### [Exercise requirements]
Find the line containing "You are a computer-use", then return it and every line after it through the end of the records, exactly. Leave out pictures.

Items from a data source
+++

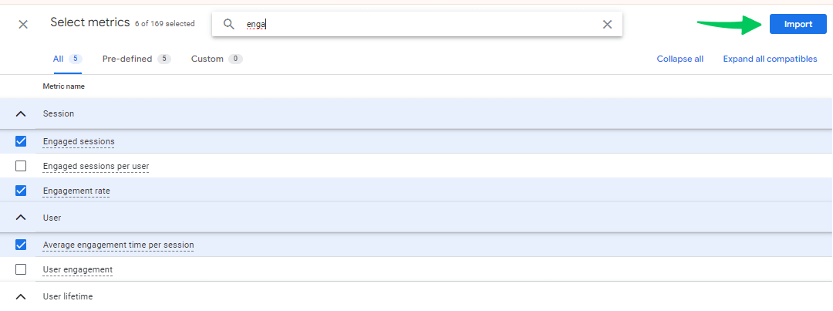The width and height of the screenshot is (833, 311).
Task: Close the Select metrics dialog
Action: tap(23, 24)
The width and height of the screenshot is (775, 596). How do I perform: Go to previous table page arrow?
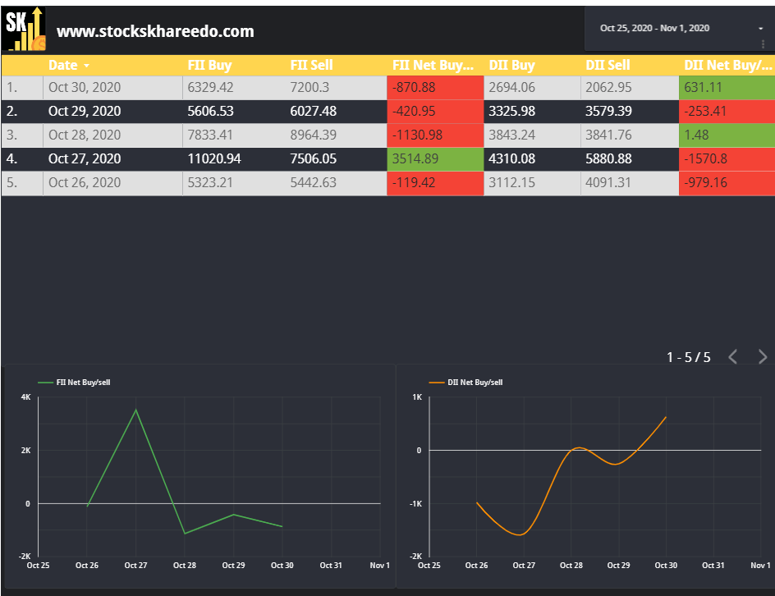733,356
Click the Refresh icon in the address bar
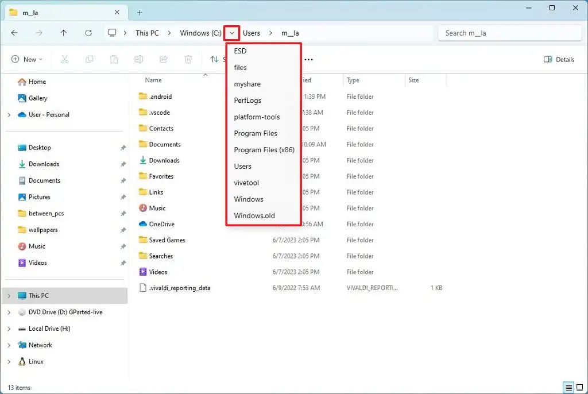This screenshot has width=588, height=394. pyautogui.click(x=88, y=33)
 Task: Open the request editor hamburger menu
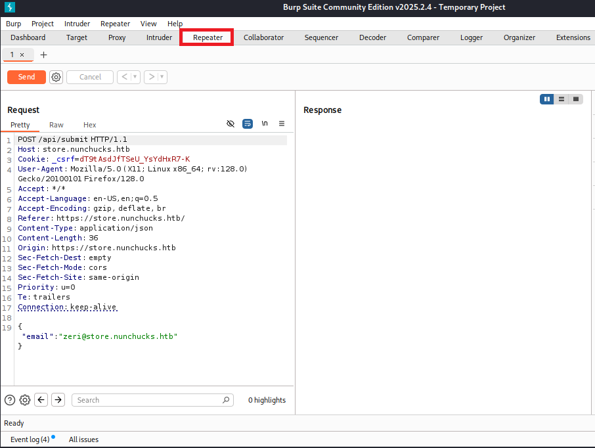click(x=282, y=123)
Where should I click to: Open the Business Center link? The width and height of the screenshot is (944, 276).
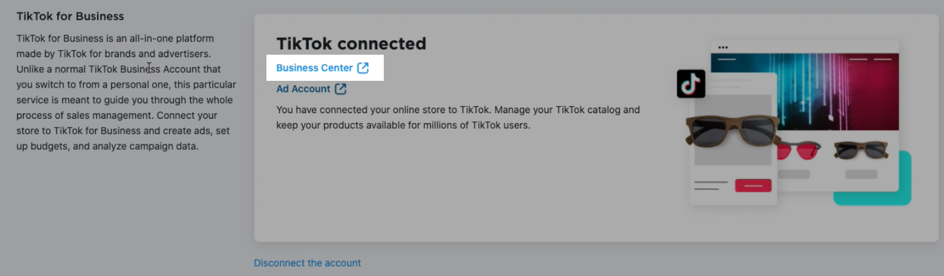(x=314, y=68)
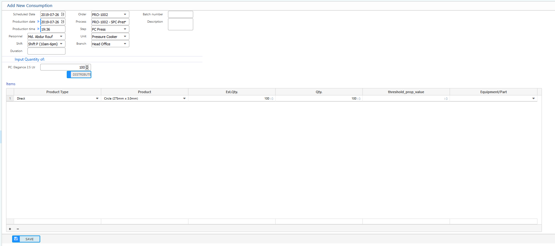Open the Order dropdown showing PRO-1002
Image resolution: width=555 pixels, height=246 pixels.
(x=125, y=14)
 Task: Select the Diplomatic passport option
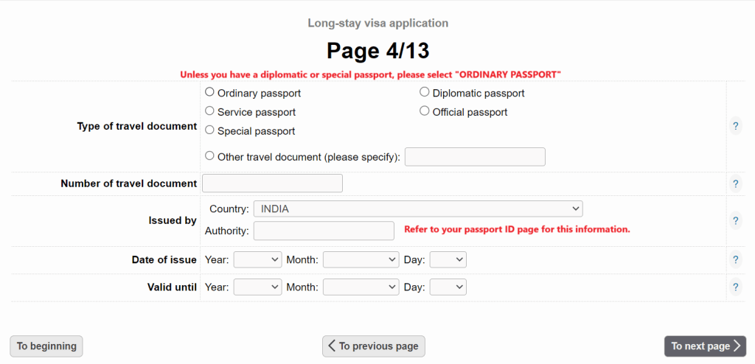point(425,93)
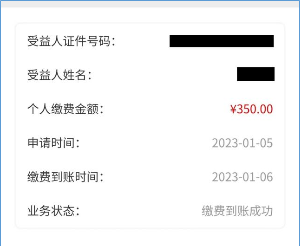Image resolution: width=301 pixels, height=246 pixels.
Task: Click the 2023-01-06 payment arrival date
Action: pyautogui.click(x=242, y=177)
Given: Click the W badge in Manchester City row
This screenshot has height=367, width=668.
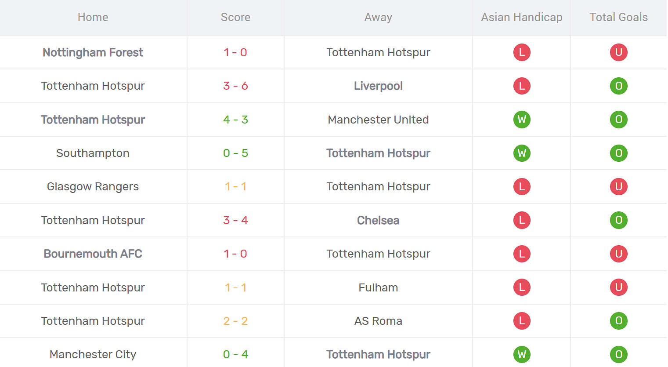Looking at the screenshot, I should click(x=522, y=354).
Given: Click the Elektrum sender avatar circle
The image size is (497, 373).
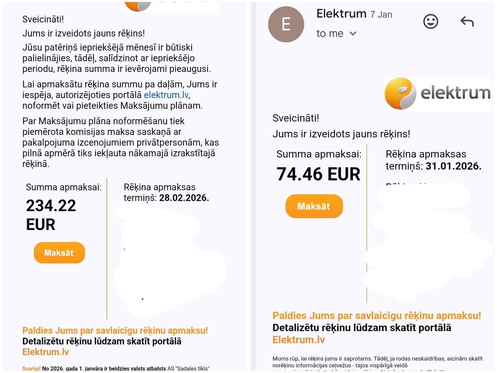Looking at the screenshot, I should tap(286, 24).
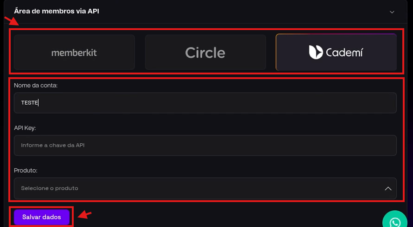Open the Selecione o produto combo box

tap(205, 188)
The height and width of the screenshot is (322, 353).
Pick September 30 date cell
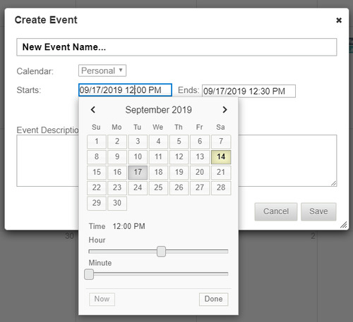click(x=117, y=203)
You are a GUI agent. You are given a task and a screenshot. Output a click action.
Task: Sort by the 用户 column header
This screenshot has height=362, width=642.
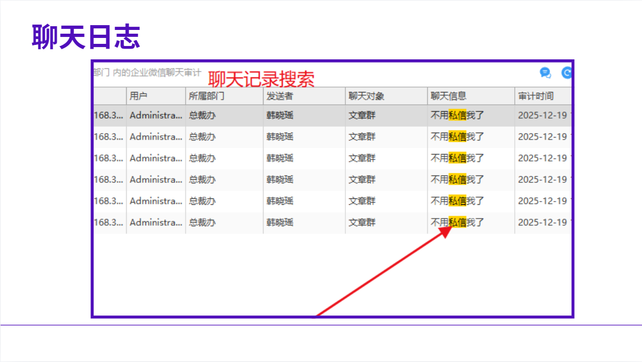[x=138, y=96]
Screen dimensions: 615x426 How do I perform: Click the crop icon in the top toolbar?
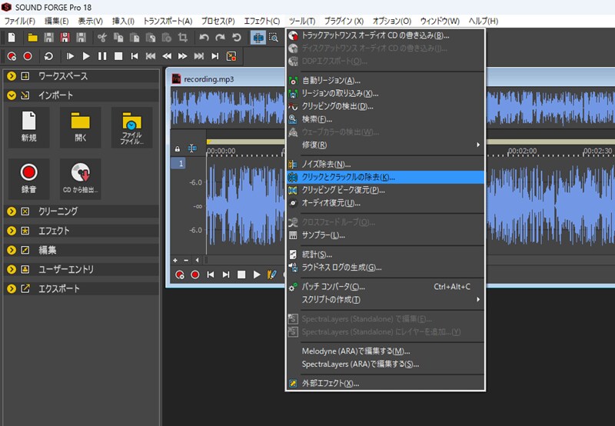click(182, 37)
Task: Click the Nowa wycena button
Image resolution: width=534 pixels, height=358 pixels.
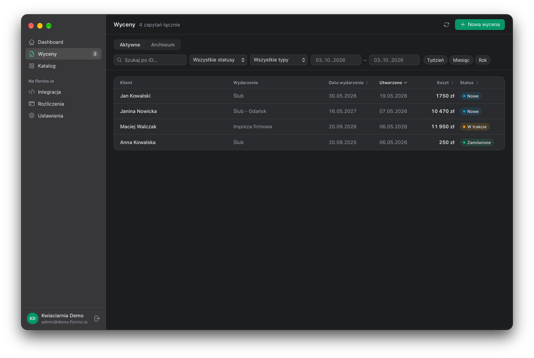Action: pyautogui.click(x=480, y=25)
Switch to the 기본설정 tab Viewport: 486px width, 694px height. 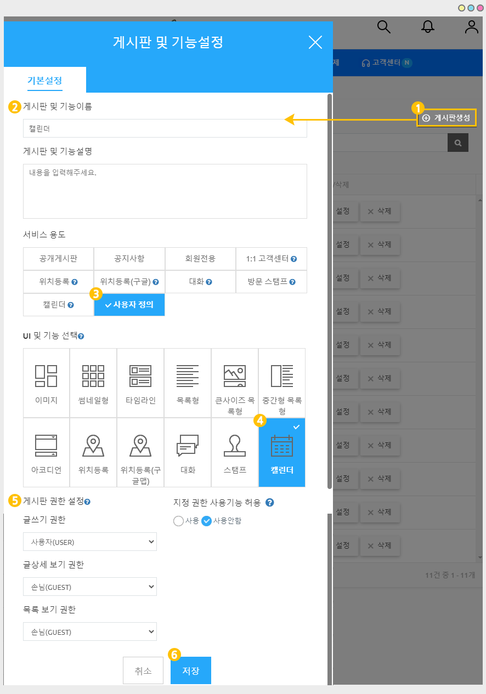(x=45, y=81)
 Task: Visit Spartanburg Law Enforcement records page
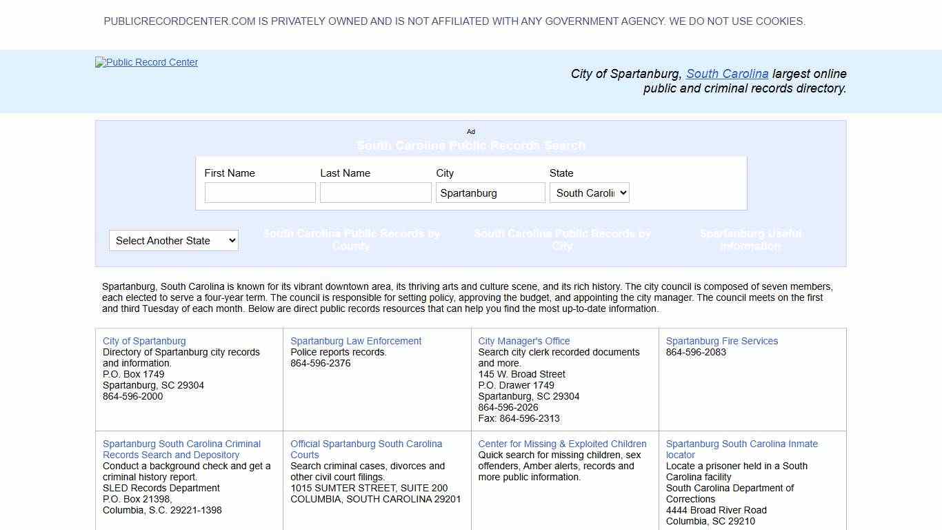(x=356, y=341)
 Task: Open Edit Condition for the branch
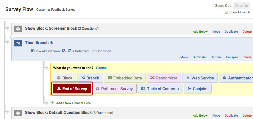(x=100, y=51)
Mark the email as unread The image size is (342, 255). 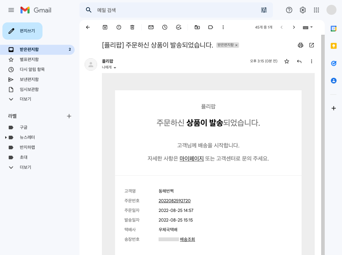(x=151, y=27)
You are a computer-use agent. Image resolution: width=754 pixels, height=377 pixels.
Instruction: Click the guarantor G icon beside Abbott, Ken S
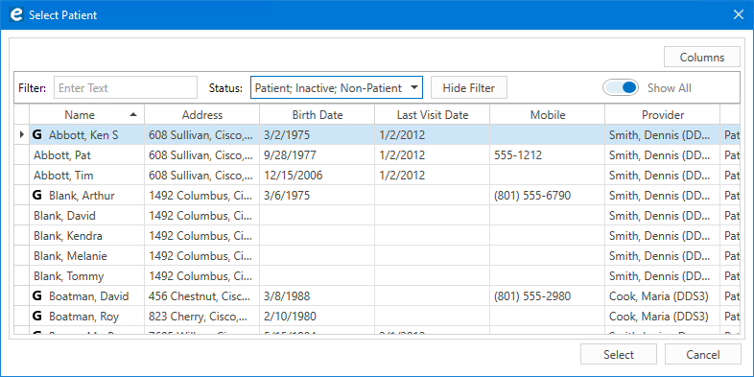click(x=37, y=135)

+++

### [Solution]
You are a computer-use agent. Image resolution: width=754 pixels, height=377 pixels.
Instruction: Click the guarantor G icon beside Abbott, Ken S
click(x=37, y=135)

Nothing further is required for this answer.